==== Stored data ====

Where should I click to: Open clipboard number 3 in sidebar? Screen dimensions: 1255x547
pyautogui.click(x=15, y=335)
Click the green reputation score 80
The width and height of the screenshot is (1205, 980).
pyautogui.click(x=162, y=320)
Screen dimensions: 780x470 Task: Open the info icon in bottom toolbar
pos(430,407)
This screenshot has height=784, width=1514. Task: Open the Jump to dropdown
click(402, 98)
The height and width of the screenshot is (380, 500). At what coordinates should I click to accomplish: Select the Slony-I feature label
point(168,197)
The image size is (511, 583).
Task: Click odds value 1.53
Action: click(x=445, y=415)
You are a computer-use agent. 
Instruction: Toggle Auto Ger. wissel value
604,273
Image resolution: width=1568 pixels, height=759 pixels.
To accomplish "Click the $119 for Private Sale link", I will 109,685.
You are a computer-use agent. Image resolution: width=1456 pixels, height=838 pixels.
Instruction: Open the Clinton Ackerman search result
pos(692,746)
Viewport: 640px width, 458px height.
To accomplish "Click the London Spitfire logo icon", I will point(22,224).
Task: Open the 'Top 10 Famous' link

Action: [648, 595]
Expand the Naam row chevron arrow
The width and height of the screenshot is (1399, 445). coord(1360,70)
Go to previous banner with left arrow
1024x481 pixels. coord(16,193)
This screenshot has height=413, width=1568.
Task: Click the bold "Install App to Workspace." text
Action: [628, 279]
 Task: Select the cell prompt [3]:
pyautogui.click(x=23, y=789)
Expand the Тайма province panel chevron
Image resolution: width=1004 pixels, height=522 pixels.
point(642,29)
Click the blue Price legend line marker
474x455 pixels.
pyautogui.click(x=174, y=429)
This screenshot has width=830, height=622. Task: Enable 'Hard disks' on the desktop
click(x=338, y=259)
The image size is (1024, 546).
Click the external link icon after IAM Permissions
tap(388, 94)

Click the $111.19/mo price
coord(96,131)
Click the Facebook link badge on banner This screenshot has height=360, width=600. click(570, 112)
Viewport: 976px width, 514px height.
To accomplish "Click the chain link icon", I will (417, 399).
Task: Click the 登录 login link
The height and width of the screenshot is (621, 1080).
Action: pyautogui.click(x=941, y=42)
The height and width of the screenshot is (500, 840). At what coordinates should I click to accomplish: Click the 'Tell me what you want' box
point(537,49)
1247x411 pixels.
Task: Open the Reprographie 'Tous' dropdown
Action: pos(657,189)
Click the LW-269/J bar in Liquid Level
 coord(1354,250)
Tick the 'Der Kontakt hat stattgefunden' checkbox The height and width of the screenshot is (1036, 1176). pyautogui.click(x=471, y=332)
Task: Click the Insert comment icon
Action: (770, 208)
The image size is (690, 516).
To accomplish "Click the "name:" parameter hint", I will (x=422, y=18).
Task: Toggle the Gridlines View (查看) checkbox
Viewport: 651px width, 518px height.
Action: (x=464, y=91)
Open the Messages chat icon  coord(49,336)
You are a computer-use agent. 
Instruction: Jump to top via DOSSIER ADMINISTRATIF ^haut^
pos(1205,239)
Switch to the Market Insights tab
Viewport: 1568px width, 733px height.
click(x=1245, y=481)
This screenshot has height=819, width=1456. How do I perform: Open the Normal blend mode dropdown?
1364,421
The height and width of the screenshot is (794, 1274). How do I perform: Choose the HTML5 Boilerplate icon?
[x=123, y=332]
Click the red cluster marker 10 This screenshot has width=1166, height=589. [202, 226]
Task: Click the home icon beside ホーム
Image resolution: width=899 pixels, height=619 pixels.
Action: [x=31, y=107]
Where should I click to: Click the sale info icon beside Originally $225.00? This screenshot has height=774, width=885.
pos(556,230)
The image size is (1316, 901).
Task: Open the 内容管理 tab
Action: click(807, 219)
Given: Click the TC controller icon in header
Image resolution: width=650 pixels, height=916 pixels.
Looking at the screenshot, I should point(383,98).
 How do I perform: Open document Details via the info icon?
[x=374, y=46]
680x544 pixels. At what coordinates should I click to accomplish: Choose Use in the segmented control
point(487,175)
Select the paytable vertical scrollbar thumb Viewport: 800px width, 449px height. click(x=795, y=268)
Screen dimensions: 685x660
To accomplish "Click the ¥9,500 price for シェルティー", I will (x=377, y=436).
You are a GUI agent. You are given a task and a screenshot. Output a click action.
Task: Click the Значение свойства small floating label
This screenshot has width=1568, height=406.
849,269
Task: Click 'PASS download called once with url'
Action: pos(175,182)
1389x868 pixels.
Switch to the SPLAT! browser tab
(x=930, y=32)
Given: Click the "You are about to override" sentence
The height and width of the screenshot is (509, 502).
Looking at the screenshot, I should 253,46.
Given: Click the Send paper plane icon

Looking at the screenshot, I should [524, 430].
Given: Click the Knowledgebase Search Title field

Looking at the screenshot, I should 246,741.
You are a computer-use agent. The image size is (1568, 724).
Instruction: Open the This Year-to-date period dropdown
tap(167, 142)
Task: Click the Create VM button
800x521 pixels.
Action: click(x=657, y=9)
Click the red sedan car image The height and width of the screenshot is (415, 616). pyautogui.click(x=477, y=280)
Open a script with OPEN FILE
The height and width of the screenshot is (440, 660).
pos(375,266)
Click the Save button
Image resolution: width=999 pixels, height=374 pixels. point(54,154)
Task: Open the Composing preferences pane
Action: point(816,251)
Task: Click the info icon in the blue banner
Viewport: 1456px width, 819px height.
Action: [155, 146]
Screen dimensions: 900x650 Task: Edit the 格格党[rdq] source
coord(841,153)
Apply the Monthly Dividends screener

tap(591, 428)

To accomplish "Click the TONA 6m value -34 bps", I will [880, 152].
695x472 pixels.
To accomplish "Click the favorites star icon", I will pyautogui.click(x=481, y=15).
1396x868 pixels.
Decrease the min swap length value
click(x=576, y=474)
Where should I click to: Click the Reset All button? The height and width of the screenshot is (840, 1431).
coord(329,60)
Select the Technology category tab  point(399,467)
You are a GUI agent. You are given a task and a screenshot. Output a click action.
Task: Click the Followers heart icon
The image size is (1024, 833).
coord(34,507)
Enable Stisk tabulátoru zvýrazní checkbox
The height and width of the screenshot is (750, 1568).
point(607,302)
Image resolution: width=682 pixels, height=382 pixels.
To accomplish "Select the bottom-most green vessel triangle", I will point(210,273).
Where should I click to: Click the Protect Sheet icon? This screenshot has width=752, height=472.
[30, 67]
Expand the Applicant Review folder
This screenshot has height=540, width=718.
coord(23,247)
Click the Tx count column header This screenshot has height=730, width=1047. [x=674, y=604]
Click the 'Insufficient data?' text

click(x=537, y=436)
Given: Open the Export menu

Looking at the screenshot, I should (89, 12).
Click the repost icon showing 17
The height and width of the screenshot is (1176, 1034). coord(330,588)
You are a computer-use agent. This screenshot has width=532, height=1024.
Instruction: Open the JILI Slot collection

====

Between the lines holding "1396x868 pixels." and "click(x=537, y=436)", inclusive, rewrite the records with "Decrease" changed to "Increase" and nothing else altered.

1396x868 pixels.
Increase the min swap length value
click(x=576, y=474)
Where should I click to: Click the Reset All button? The height and width of the screenshot is (840, 1431).
coord(329,60)
Select the Technology category tab  point(399,467)
You are a GUI agent. You are given a task and a screenshot. Output a click action.
Task: Click the Followers heart icon
The image size is (1024, 833).
coord(34,507)
Enable Stisk tabulátoru zvýrazní checkbox
The height and width of the screenshot is (750, 1568).
point(607,302)
Image resolution: width=682 pixels, height=382 pixels.
To accomplish "Select the bottom-most green vessel triangle", I will point(210,273).
Where should I click to: Click the Protect Sheet icon? This screenshot has width=752, height=472.
[30, 67]
Expand the Applicant Review folder
This screenshot has height=540, width=718.
coord(23,247)
Click the Tx count column header This screenshot has height=730, width=1047. [x=674, y=604]
Click the 'Insufficient data?' text

click(x=537, y=436)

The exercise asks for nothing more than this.